Task description
Once the pictures are set aside, transcribe each line of the data exactly.

----- Task data

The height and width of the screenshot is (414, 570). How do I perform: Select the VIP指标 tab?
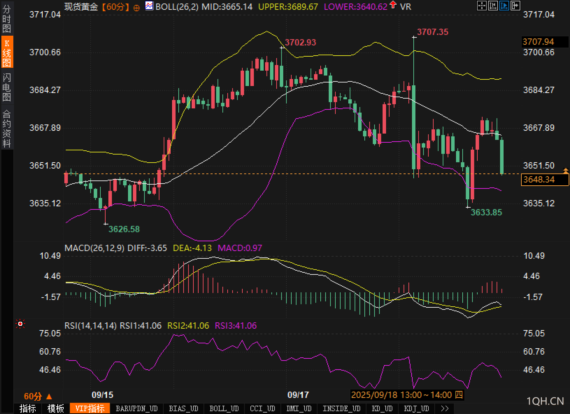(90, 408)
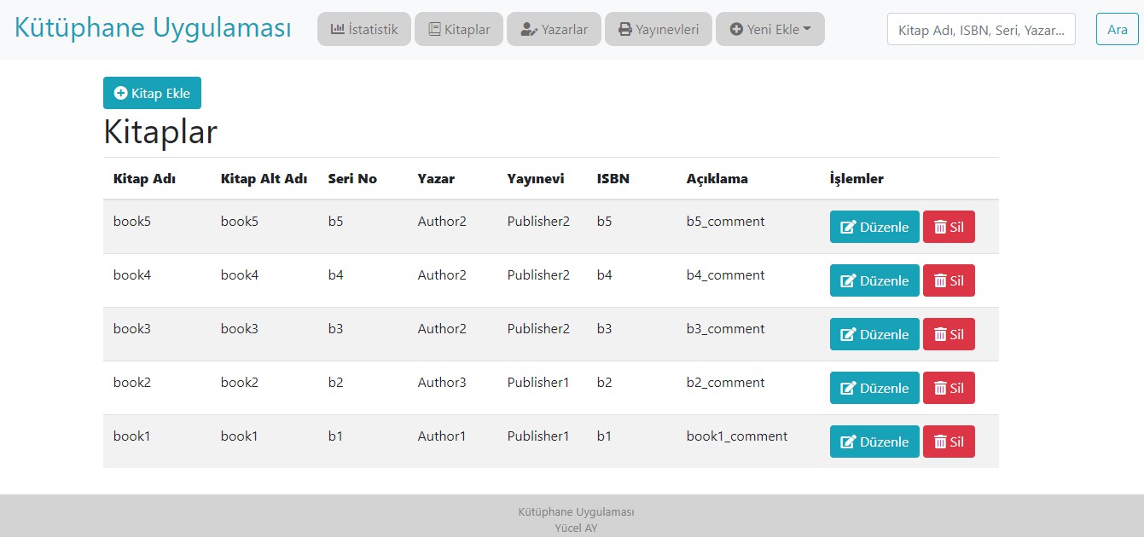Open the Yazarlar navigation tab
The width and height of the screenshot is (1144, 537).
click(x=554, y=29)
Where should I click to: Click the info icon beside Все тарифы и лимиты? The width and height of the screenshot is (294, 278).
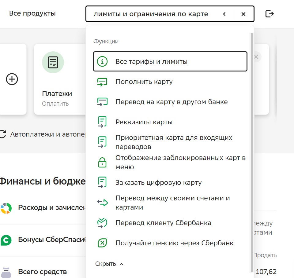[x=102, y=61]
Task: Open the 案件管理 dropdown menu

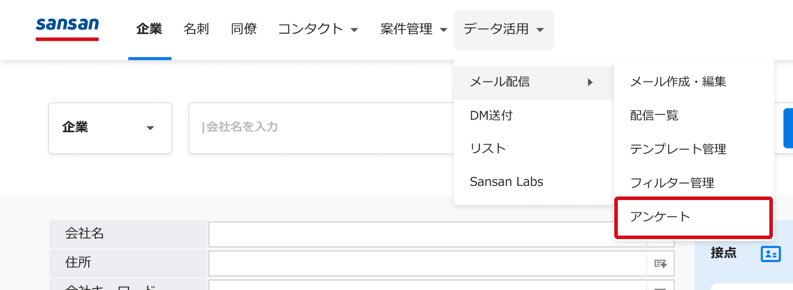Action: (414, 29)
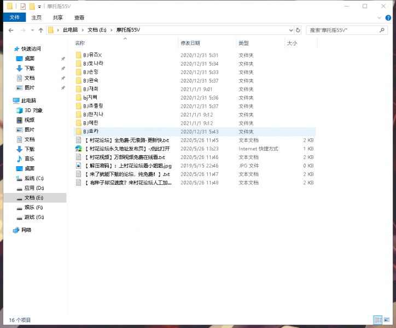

----------

Reply to the exercise
The height and width of the screenshot is (414, 570). How do I perform: Select the VIP指标 tab?
(90, 408)
Open the Yazarlar navigation tab
The width and height of the screenshot is (1144, 537).
click(x=554, y=29)
Where should I click to: Click the info icon beside Все тарифы и лимиты? The width and height of the screenshot is (294, 278).
[x=102, y=61]
Task: Open the 案件管理 dropdown menu

Action: (414, 29)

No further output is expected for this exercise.